GPU and high speed computing

prysm has simple, transparent operation on both CPU and GPU (or in fact any module with a numpy compatible API). With a single line, you can reconfigure the “backend” of its engine and perform computing on a GPU. Consider the following, which is done on a computer with an intel i7-9700K CPU and Nvidia GTX 2080 GPU:

[1]:
import numpy as np
import cupy as cp

from prysm import Pupil, PSF, MTF
from prysm import config
from prysm.mathops import engine
from prysm.coordinates import gridcache
from prysm.geometry import mcache
from prysm.zernike import zcachemn

A few functions used for some routines are not yet implemented in cupy, so an error will be generated with the ordinary config.backend = cp way of makign the change. We can still use a lower level mechanism, which avoids re-vectorizing the Jinc implementation used for analytical airy disks.

[2]:
# case 1, CPU, large scale simulation, fp64
config.precision = 64
[3]:
%timeit p = Pupil(samples=2048); ps = PSF.from_pupil(p, efl=1, Q=4); mt = MTF.from_psf(ps);
9.57 s ± 60.5 ms per loop (mean ± std. dev. of 7 runs, 1 loop each)

While the values here are not important, the amount of computational work needed is likely clear. The simulation takes quite a while, and if this were in an optimization loop (say, parameter iteration in design or phase retrieval), the performance is probably not satisfactory. We can reduce the numerical precision to speed thing up:

[4]:
gridcache.clear()
mcache.clear()
zcachemn.clear()
config.precision = 32
%timeit p = Pupil(samples=2048); ps = PSF.from_pupil(p, efl=1, Q=4); mt = MTF.from_psf(ps);
9.19 s ± 82.2 ms per loop (mean ± std. dev. of 7 runs, 1 loop each)

On windows, this should be about twice as fast. On MacOS and Linux, it probably makes no difference. A few seconds is still quite a long time to wait, luckily we can go faster. Because we’re changing the backend at a lower level for now, we need to dump a few caches. Assigning to config.backend does this for us, but will error with the current version of cupy (6.2).

[5]:
gridcache.clear()
mcache.clear()
zcachemn.clear()
engine.source = cp

With these four lines (the first three of which are superfluous if we have never done anything on CPU in this python session), prysm will now use the GPU for all calculations.
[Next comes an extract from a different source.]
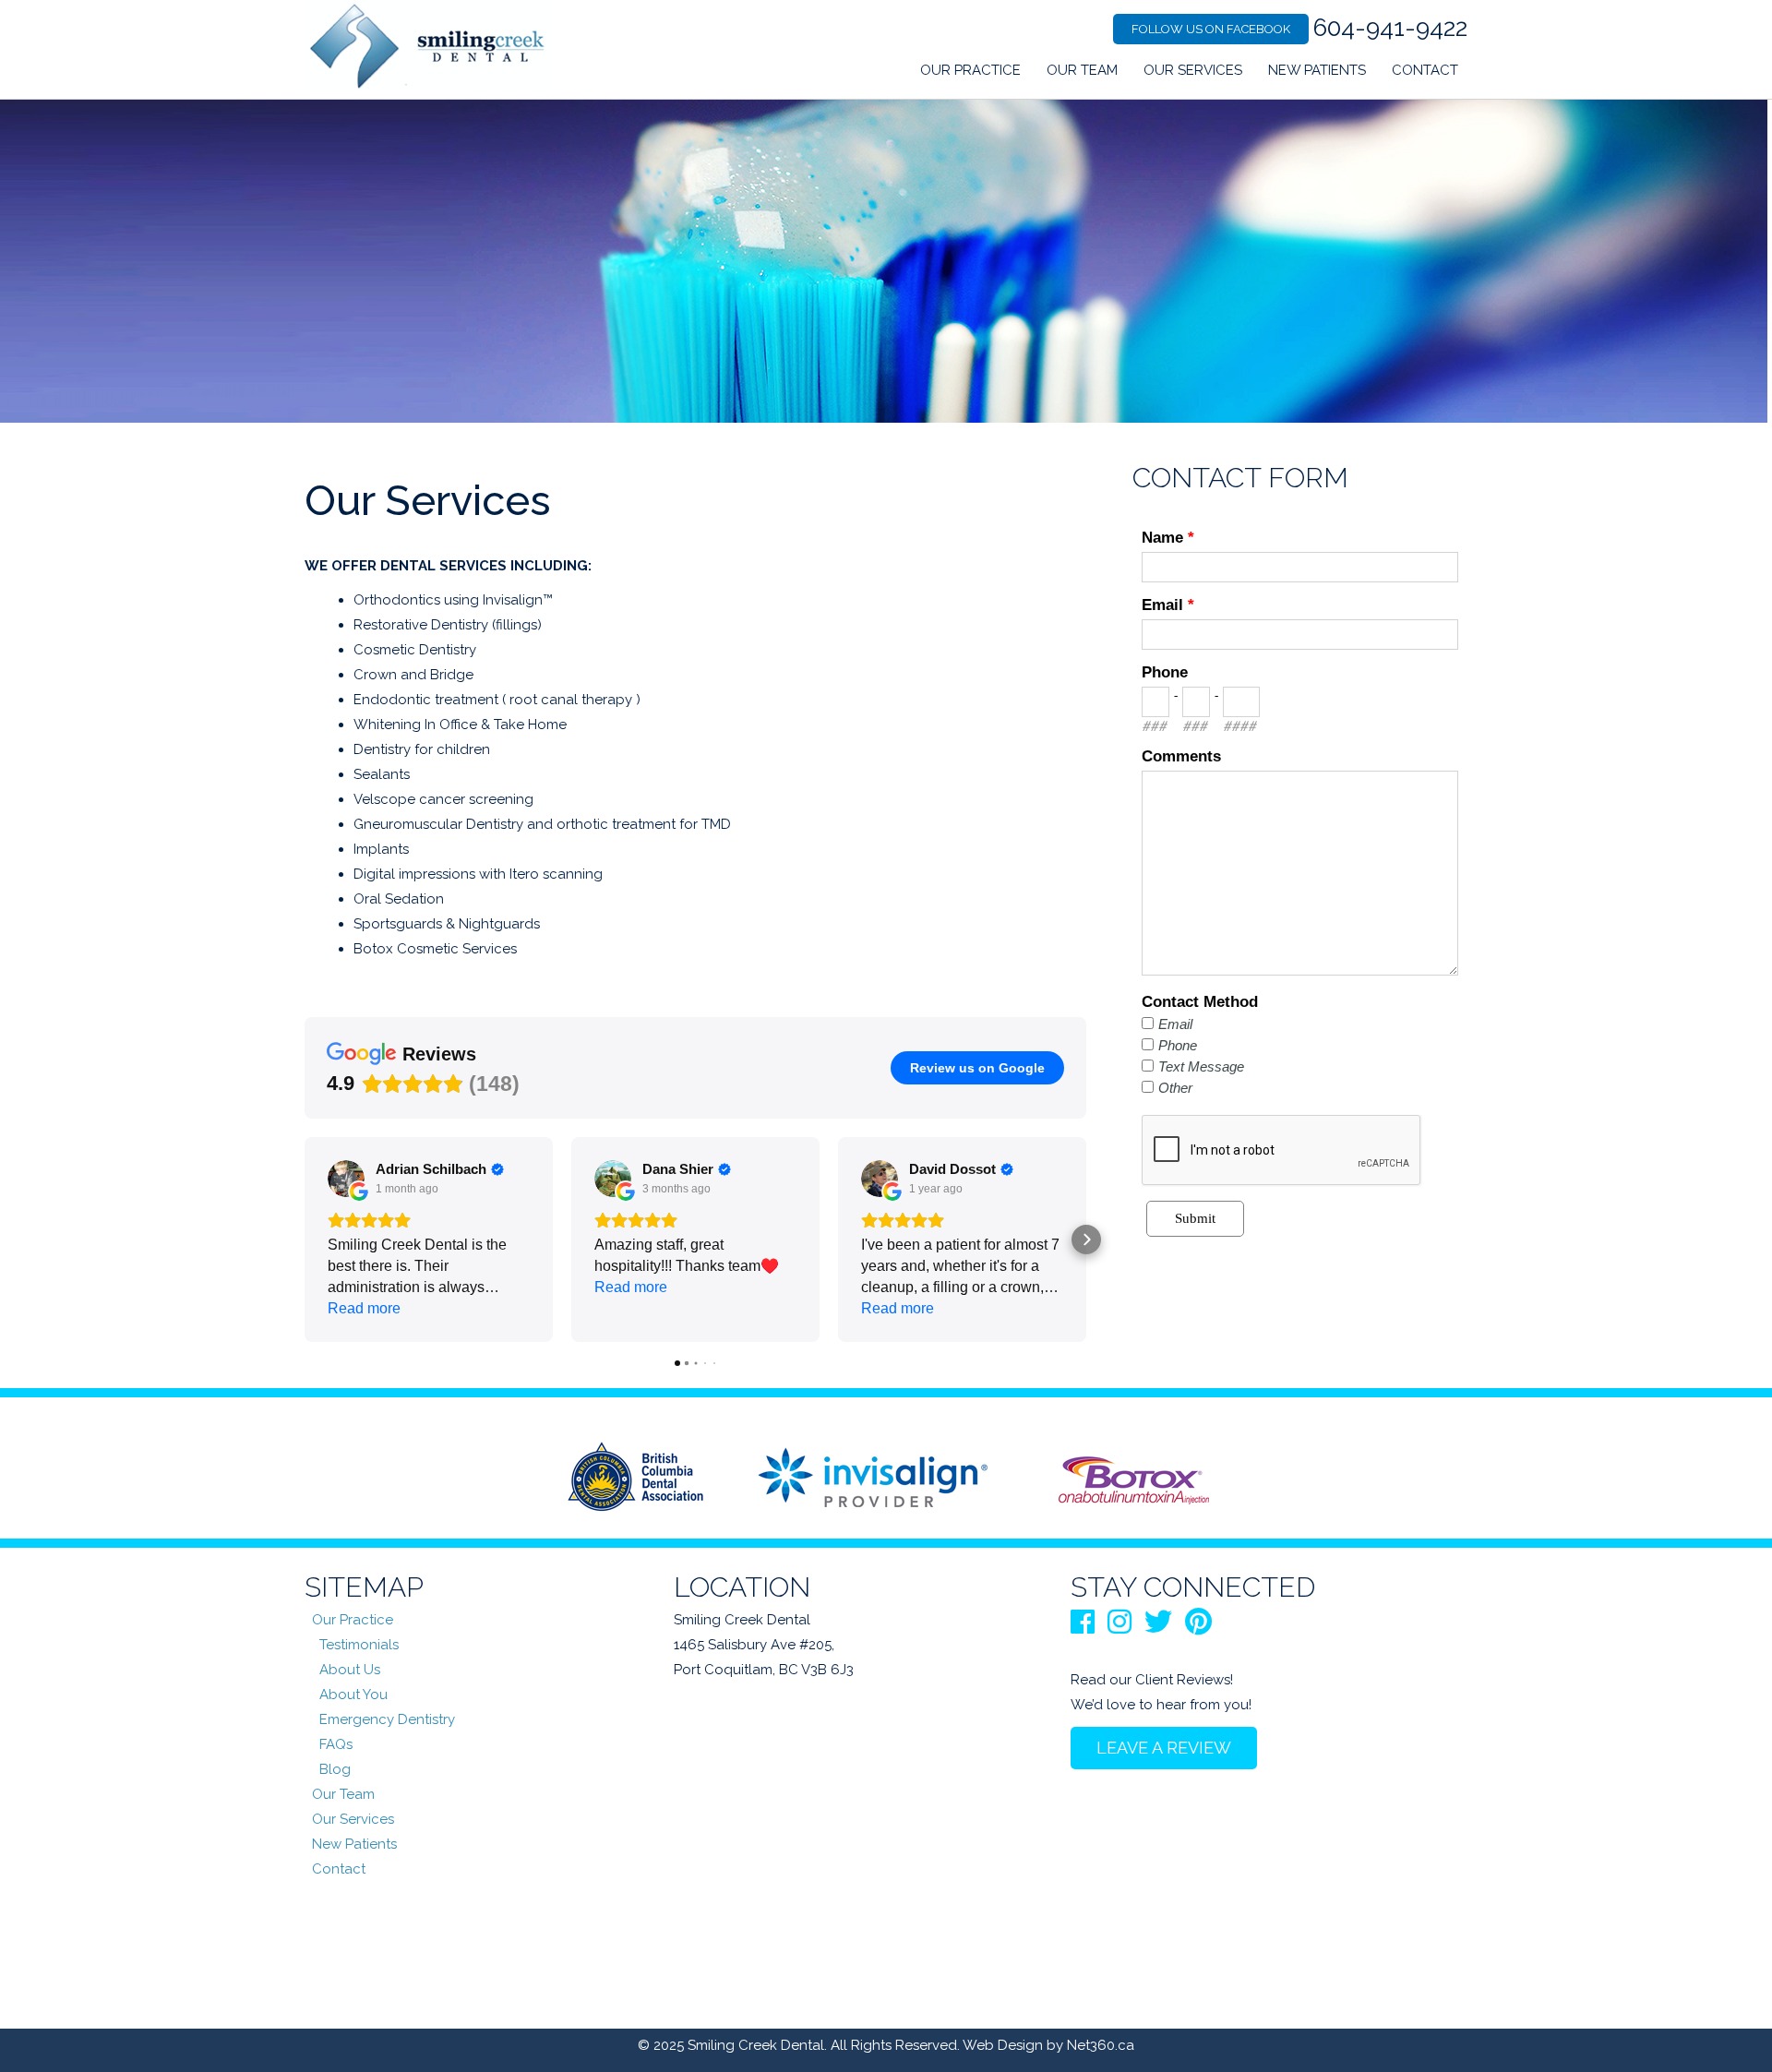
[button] (304, 1239)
While the GPU may not be optimal for every single one, it is majoritatively superior. How much superior?

[6]:
# still fp32
%timeit p = Pupil(samples=2048); ps = PSF.from_pupil(p, efl=1, Q=4); mt = MTF.from_psf(ps);
95.6 ms ± 3.87 ms per loop (mean ± std. dev. of 7 runs, 1 loop each)

About 100 fold, “for free,” as long as you have the hardware! How about with double precision, which may be a firm requirement?

[7]:
gridcache.clear()
mcache.clear()
zcachemn.clear()
config.precision = 64
%timeit p = Pupil(samples=2048); ps = PSF.from_pupil(p, efl=1, Q=4); mt = MTF.from_psf(ps);
269 ms ± 2 ms per loop (mean ± std. dev. of 7 runs, 1 loop each)
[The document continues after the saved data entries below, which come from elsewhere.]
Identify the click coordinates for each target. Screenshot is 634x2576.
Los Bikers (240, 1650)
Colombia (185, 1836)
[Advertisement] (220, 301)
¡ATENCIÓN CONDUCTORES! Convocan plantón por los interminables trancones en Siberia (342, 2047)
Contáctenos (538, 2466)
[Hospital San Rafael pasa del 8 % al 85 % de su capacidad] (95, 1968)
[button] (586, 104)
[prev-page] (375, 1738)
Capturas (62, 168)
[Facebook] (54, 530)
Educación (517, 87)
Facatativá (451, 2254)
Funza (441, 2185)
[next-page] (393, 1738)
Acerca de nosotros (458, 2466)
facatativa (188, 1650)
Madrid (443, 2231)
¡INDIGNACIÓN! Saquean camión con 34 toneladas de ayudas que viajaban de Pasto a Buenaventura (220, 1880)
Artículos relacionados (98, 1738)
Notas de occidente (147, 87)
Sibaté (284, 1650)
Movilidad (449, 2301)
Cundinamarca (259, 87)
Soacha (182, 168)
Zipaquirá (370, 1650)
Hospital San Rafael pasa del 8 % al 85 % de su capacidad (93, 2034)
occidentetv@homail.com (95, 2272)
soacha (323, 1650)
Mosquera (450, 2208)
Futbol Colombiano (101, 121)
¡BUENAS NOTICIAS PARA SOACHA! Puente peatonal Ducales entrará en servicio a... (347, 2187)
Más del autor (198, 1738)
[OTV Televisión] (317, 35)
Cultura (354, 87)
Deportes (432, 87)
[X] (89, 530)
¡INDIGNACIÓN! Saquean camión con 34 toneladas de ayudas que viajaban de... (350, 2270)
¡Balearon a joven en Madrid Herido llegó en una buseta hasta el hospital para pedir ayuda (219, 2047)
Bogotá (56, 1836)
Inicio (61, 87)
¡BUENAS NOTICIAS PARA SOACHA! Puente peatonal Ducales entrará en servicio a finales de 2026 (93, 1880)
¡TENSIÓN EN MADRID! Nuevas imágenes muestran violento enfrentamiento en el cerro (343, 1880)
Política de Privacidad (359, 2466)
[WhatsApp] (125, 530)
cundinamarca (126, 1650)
It is somewhat common knowledge that GPUs perform worse with double precision, here is some evidence to that. We are still in the domain of a few dozen fold performance improvement, which is the difference between a full work day and an hour.

As a performance tip when using the GPU for tasks like phase retrieval, do everything on GPU and then move the cost function value back to the host (cpu) as a single double precision float and give that to the optimizer. Or, use a different backend than cupy which has its optimizers available on GPU (such as chainer, or other ML frameworks). You can make use of their autograd code for “free” jacobian calculation, too, by using their variable types as inputs to prysm. If you combine the autograd, which is relatively little work, with 32-bit calculation and a GPU backend, you can speed up your phase retrieval routine on the order of a thousand fold with little work. This brings the performance (timeliness) near real time, and enables phase retrieval for active alignment feedback when assembling systems. Food for thought.
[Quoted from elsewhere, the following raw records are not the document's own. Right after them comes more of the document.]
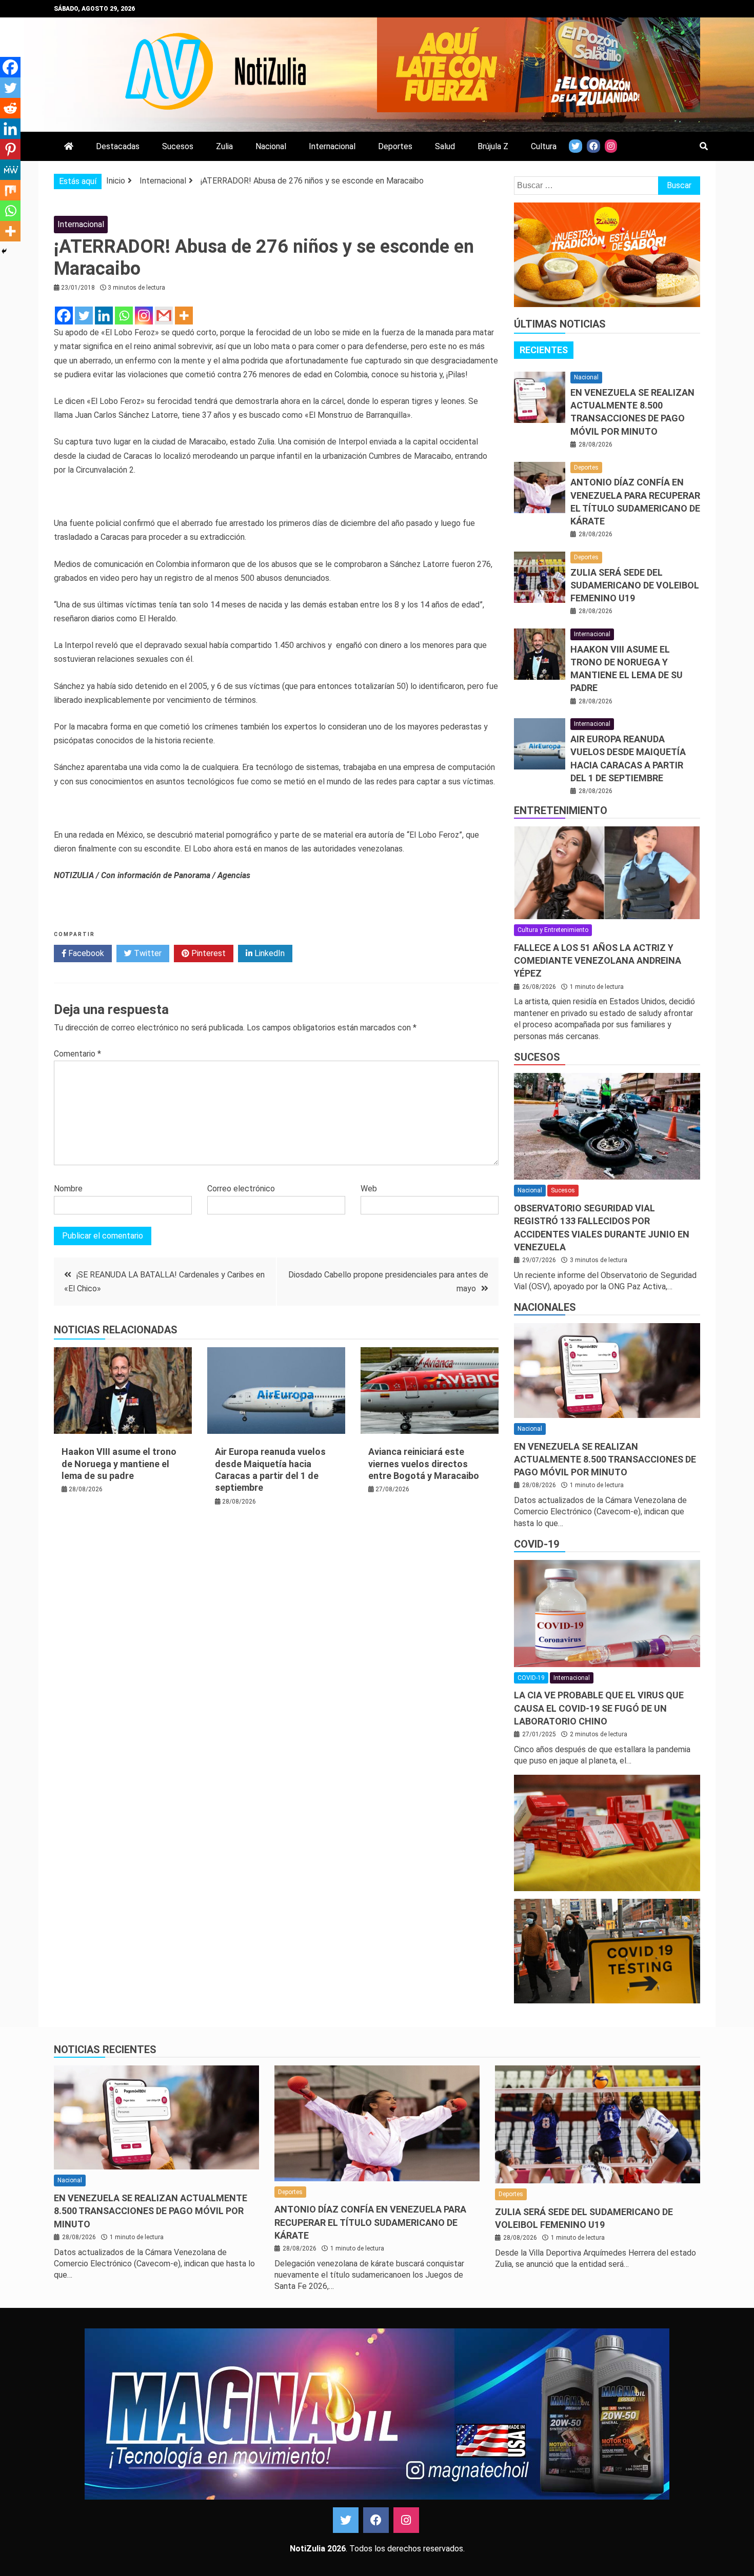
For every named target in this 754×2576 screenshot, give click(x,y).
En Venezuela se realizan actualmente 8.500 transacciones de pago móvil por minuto (605, 1459)
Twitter (147, 953)
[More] (184, 315)
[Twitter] (84, 315)
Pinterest (207, 953)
prysm itself makes no controls (at all) over threading or cpu/gpu, you can manipulate the environment variables prior to importing prysm or numpy to configure multi-threading, MPI, or other similar mechanisms to make the CPU go faster. Most systems are actually memory bandwidth limited on these sorts of platforms, so that tends to only scale well on 4-or-higher memory channel systems, like the intel Xeon based nodes in most cluster computers, or AMD ThreadRipper and EPYC workstations.